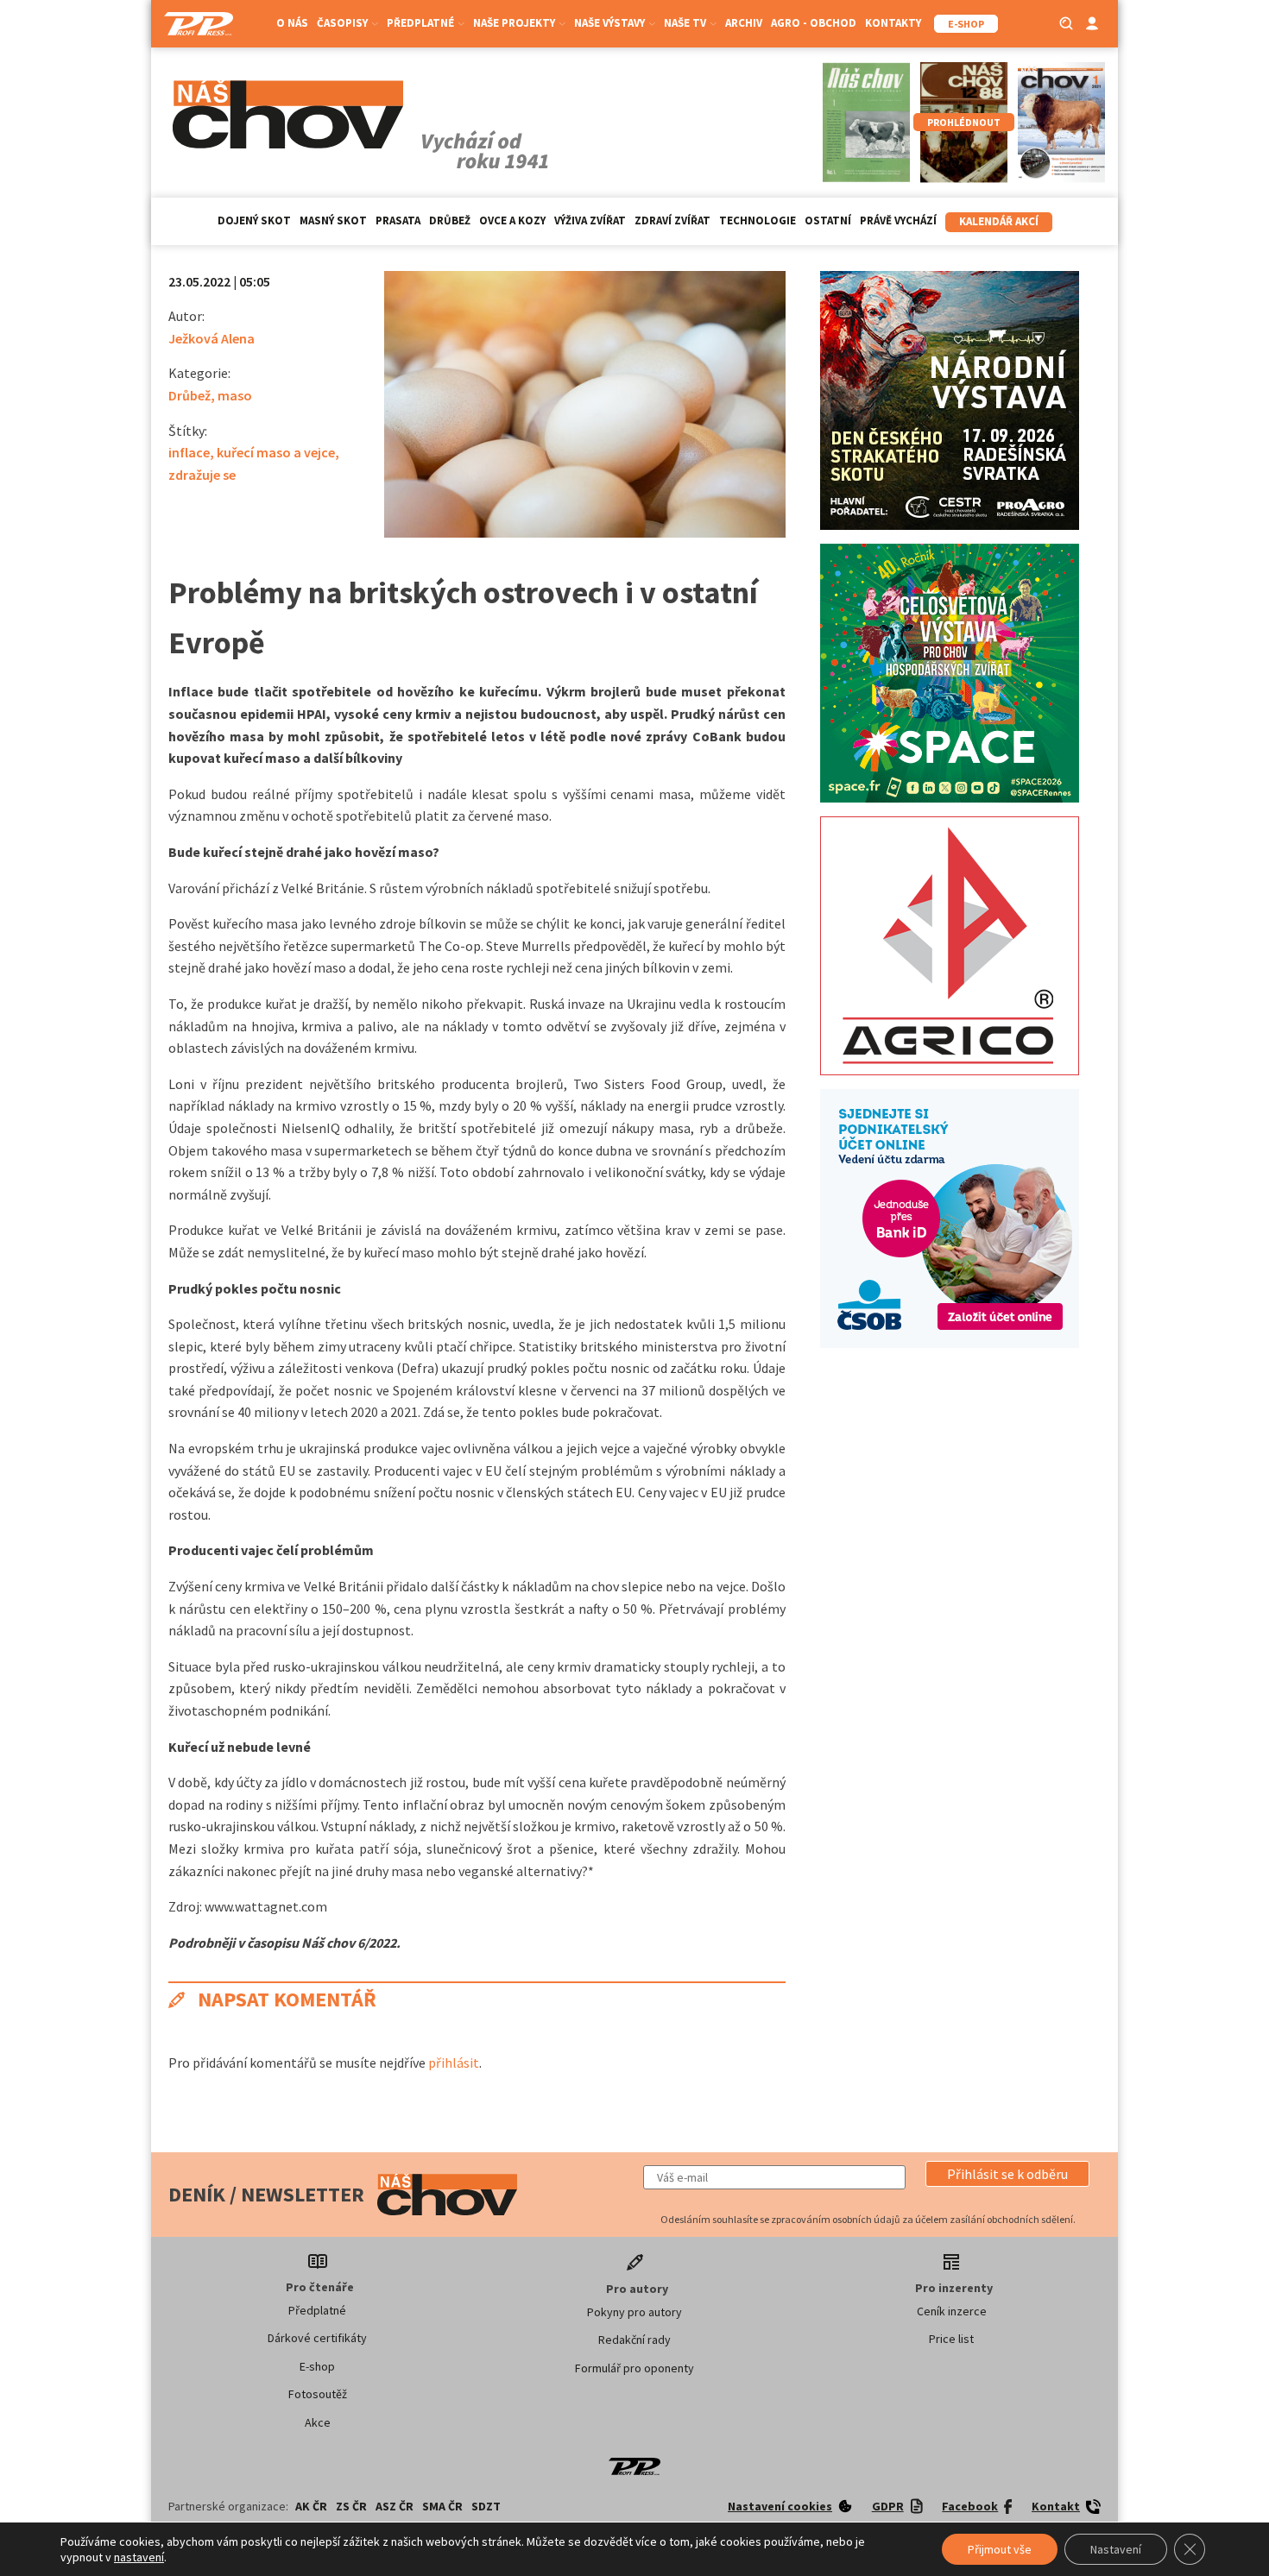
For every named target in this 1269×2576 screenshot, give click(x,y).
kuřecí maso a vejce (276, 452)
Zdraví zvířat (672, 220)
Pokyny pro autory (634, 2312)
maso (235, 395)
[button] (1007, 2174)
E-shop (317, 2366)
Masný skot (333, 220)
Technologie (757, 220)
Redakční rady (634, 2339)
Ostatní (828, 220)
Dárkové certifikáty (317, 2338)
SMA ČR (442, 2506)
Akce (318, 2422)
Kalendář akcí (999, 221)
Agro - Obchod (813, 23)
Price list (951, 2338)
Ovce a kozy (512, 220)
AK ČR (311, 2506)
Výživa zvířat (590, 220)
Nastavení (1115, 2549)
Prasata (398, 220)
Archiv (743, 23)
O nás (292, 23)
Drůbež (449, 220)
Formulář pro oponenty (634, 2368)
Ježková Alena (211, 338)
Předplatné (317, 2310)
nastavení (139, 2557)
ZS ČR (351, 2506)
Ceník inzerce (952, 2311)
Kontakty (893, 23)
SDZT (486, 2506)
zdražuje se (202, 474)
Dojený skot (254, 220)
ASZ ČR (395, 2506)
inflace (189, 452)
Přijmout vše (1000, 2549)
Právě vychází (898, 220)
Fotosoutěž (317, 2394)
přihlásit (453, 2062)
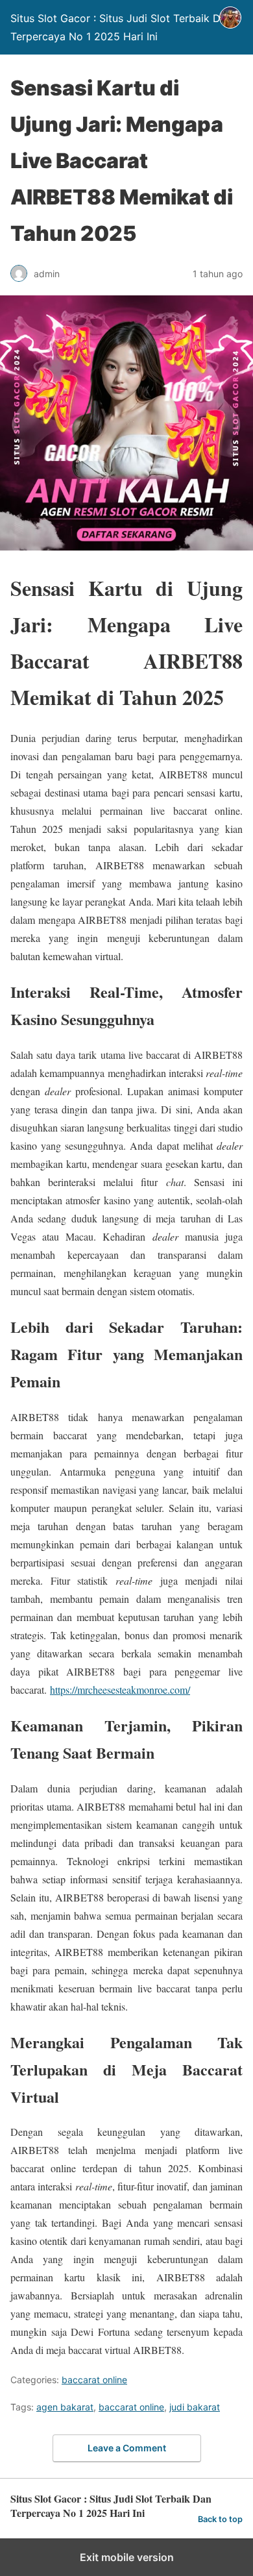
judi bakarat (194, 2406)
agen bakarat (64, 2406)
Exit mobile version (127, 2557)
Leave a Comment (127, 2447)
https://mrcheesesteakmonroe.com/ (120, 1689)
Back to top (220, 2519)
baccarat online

• [EXERCISE DESCRIPTION]: Every line above from the line with "Drůbež (449, 220)" to the line with "Právě vychází (898, 220)", inclusive, must be returned exactly; no other line belongs in the reply.

• [SOLUTION FOR THIS TASK]:
Drůbež (449, 220)
Formulář pro oponenty (634, 2368)
Ježková Alena (211, 338)
Předplatné (317, 2310)
nastavení (139, 2557)
ZS ČR (351, 2506)
Ceník inzerce (952, 2311)
Kontakty (893, 23)
SDZT (486, 2506)
zdražuje se (202, 474)
Dojený skot (254, 220)
ASZ ČR (395, 2506)
inflace (189, 452)
Přijmout vše (1000, 2549)
Právě vychází (898, 220)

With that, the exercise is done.